Inspiration
The inspiration of our project was to predict the total renewable energy investment in each state in 2020 as accurately as possible given various bits of information about the energy sector in all states.
What it does
Our models take in the 30+ dimensional input data from 2015 to 2019, and attempt to fit meaningful relationships between the input data and and reference variable, the amount of renewable energy assistance.
How we built it
We used Pandas as the base framework to preprocess and organize our data. Most of the models we tried using were implemented in Sklearn, including linear regression, polynomial regression, KNN regression, random tree regression, and more.
Challenges we ran into
The data was very high dimensional but there were not many data points. Even if we trained one big model for all states, we only had 50 states * 5 years = 250 points worth of data that was more than 30 dimensions in size. Even if we cut down redundant/correlated variables, there would still be 15 dimensions. And after running PCA, a dimensionality reduction algorithm, we discovered that the individual states have very distinct data. This led us to believe that training one model per state could be good too, but in practice, this would lead to there only being 5 data points to train on per model, which did not lead to good results. The curse of dimensionality was pulling us down on one end and a lack of generalizable pattern on a national scale was pulling us down on the other end.
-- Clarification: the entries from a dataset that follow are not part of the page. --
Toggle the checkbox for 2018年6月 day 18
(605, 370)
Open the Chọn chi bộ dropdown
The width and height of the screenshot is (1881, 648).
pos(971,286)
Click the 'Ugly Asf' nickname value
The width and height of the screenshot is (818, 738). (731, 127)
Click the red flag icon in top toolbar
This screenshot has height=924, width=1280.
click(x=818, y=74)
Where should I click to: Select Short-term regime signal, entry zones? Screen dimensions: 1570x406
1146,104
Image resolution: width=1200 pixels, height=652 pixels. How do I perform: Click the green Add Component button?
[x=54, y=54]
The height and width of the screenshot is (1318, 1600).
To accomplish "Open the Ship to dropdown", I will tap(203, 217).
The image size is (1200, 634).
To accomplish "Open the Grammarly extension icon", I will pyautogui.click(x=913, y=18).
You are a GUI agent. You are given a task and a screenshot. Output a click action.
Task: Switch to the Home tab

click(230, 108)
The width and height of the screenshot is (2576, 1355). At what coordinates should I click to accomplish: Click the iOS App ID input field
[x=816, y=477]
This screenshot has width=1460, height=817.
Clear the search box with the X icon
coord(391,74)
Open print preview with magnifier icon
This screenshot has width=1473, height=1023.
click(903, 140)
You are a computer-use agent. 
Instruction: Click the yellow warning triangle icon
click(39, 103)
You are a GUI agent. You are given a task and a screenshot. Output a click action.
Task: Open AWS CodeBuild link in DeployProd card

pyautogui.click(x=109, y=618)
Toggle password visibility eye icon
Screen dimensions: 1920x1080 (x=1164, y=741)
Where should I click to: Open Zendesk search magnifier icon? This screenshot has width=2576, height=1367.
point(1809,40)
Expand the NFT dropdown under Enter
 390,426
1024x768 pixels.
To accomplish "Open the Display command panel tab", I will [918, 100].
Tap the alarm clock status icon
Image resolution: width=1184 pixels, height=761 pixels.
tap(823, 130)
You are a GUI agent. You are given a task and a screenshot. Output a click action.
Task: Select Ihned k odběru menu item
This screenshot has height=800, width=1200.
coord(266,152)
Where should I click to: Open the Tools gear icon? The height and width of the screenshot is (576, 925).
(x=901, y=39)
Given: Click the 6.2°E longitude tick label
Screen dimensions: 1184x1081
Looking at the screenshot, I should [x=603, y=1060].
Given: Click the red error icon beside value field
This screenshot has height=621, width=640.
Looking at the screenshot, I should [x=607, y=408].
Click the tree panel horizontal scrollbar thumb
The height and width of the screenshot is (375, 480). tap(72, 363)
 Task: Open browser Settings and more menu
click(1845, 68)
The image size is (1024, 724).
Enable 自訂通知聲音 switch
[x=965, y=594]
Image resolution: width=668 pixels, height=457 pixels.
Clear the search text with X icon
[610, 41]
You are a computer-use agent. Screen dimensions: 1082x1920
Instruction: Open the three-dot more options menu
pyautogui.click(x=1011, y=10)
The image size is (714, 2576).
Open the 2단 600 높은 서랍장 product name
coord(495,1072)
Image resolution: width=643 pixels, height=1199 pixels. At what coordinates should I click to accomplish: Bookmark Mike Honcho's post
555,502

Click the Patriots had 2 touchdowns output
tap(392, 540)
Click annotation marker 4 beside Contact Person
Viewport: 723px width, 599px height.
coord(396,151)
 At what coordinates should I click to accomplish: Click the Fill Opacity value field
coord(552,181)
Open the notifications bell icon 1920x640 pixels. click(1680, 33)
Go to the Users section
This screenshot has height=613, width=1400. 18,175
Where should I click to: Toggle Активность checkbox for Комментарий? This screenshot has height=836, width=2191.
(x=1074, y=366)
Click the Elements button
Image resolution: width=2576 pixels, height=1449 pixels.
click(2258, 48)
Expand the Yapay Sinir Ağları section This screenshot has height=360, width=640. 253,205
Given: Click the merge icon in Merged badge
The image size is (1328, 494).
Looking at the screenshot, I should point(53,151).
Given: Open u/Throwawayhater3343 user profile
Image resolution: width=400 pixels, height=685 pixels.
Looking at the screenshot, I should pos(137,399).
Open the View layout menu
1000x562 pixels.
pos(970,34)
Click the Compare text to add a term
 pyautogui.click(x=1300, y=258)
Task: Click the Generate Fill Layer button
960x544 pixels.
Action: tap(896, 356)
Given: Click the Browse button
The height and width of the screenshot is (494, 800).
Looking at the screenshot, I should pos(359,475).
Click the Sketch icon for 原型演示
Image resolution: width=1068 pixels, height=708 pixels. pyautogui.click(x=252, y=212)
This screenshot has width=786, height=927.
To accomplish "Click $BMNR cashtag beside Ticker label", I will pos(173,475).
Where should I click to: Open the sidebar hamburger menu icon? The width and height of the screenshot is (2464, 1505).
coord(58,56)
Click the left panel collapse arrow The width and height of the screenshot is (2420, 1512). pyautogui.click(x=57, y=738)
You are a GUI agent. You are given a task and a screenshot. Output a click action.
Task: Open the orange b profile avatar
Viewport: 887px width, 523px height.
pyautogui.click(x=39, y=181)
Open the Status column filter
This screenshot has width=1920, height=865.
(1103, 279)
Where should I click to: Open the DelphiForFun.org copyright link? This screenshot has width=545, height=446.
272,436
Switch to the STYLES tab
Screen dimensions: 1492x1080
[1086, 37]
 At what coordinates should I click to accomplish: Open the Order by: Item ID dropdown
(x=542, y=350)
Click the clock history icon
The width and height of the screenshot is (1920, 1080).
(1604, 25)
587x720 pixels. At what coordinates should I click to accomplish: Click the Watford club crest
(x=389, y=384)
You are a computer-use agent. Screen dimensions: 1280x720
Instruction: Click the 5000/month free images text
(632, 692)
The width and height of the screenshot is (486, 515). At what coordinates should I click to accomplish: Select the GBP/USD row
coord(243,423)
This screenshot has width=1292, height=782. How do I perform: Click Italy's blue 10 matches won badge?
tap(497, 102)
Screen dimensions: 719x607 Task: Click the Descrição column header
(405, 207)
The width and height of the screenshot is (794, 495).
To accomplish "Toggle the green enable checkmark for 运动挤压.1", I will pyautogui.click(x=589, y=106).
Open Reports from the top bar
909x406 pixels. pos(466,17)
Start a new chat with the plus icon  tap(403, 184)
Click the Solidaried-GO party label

Accomplishments that we're proud of
It isn't the flashiest of achievements, but we proved that all the regression techniques we've tried are inferior to the very simple benchmark of taking the average of all 5 years of a state's renewable energy investment to predict the next year. This shows that at least to our knowledge, there is no good information to be extracted from the data that would improve predictions. Real world phenomena modeled by the predictor MSN features is just too noisy to be interpreted meaningfully.
What we learned
Not all datasets have easily interpretable patterns and meaning, and the curse of dimensionality is very real. Machine learning is cool, but a large amount of information rich data is required to make meaningful conclusions.